I have told you how my linear algebra failure here at Princeton taught me  intellectual humility.  My Princeton days were important to my spiritual journey in other ways too.   In short, between my Presbyterian upbringing and my present life as a fellow-traveler with my Catholic husband, my Princeton days began me on an important sojourn with the Quakers.  The deeply spiritual Friends (as Quakers are called) community here in Princeton worships  in a historic building  best reached from campus via a half-hour walk through the Institute for Advanced Studies Woods. That regular  walk and  worship — plus an upper level religion  class –largely over my head —  with the then young but already amazing  Professor Jeff Stout, helped me begin to develop a coherent understanding of my faith as a choice really, of certain fundamental attitudes, humility and hope amongst them.

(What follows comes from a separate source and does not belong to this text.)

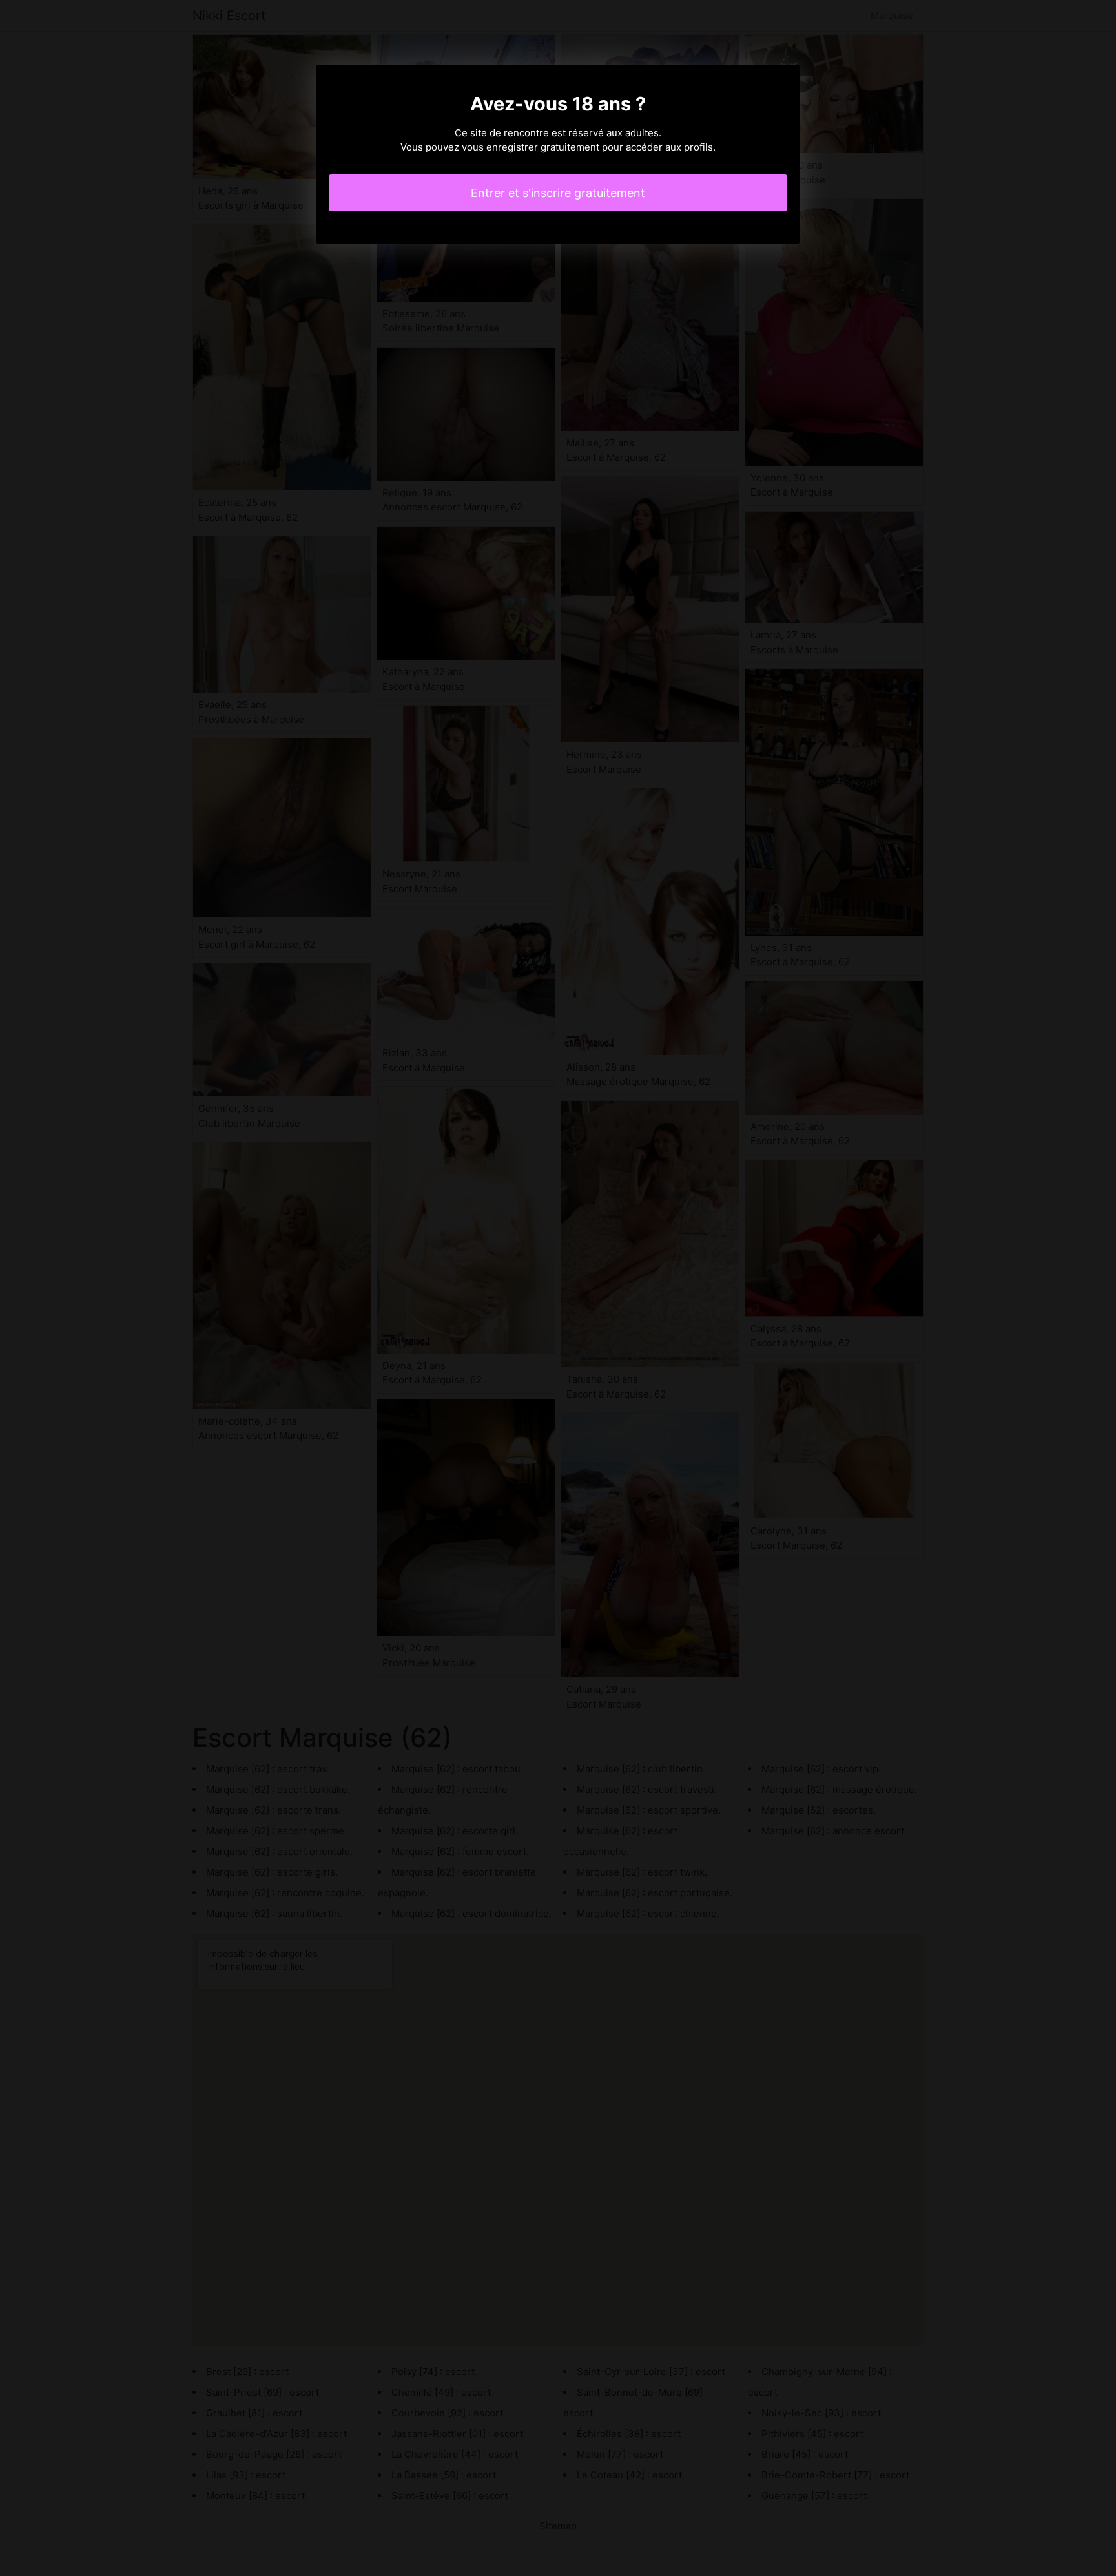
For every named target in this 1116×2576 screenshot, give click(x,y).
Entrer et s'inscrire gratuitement (558, 193)
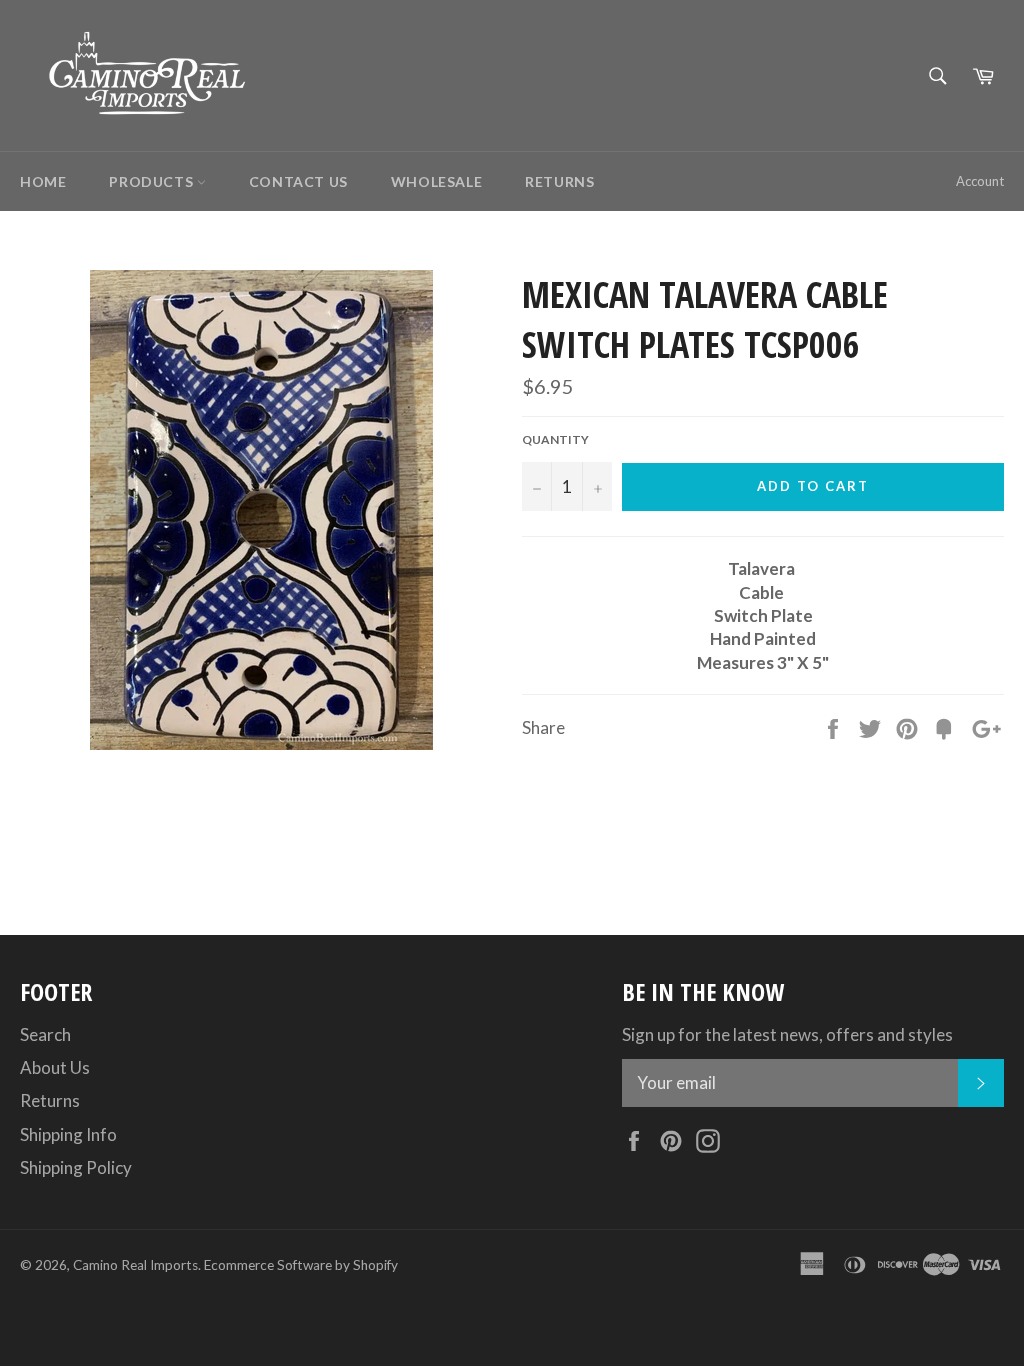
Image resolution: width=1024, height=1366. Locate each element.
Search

Humility, one of the core values of perhaps all the great world religions. Our relationship to the Eternal reminds us that we are not God. No matter how much I might strive to be, no matter how much my Ivy League training told me I could learn anything or be or do anything, I am not omniscient or fully in control of my own or the nation’s or the world’s destiny. We see only through a glass darkly, as Paul wrote to the Corinthians — our understanding is at best incomplete, and we are not fully in charge of our own destinies. There is a certain freedom in accepting that.

And hope – while I am not in charge, I find cause for hope, in that of God in everyone, as the Quakers say, in the glimpses of the divine I see throughout nature and humanity, and even in my own soul.  When I think about how Tim and I are really getting through this difficult time of failure and loss, the truth is that we are both fundamentally glass-half-full people. We just see the world that way.  Some of that comes from an innate disposition with which we are both gratefully blessed, but some of it is also a choice – to believe, sometimes against all evidence –and that’s where it becomes faith — that things do ultimately work out for the good.  Not necessarily in ways we understand, or on our human timetable, or even in ways of earthly accounting.  But fundamentally as Martin Luther King said, that the arc of history bends toward justice,  and I will add, toward mercy, and indeed toward love.

My time on the campaign trail fed that optimism. We met so many amazing people all across this nation — here’s just one: I met a  farmer in a small town in Iowa, an older gentleman in his overalls, who approached me and wanted to talk about immigration.  To my surprise, he begged me to protect our dreamers and other immigrants. When I asked what motivated his concern,  he turned to the man beside him and introduced him as his husband, a Mexican immigrant.  Our world is changing and in my humble opinion, for the better.

So I choose to believe things happen for a reason, even when it is beyond my understanding.  I can even acknowledge some silver linings in the loss  for us as a nation –not the least being a renewed vigor of participation in our constitutional democracy.  Personally l am moving on to the next chapter of my life, working in education policy at George Mason University and on Virginia’s Board of Education. I hope to help teachers and policy makers build a successful pathway to the future for all children, especially those who most need a way out of poverty through education.  I do so a little humbler, perhaps with more questions than answers to share, but with hope, faith really, that together we can make advances.

 I will close with wishing you a wonderful few days of celebration, and congratulations for your many successes to date and in the future, but I will also hope that life and Princeton have dealt you an instructive failure or two. They won’t be your last –   Hopefully your future ones won’t be of the nature of losing a presidential election – except that would mean you had indeed tried hard things! It would be great if some of you jump into the electoral fray —  If you have the courage to try that, or other hard things, you will undoubtedly have some failures.  When you do, I wish for you humility and hope.  While you too are not God, you will indeed in your humility find that of God in yourselves and those around you if you choose to look for it.”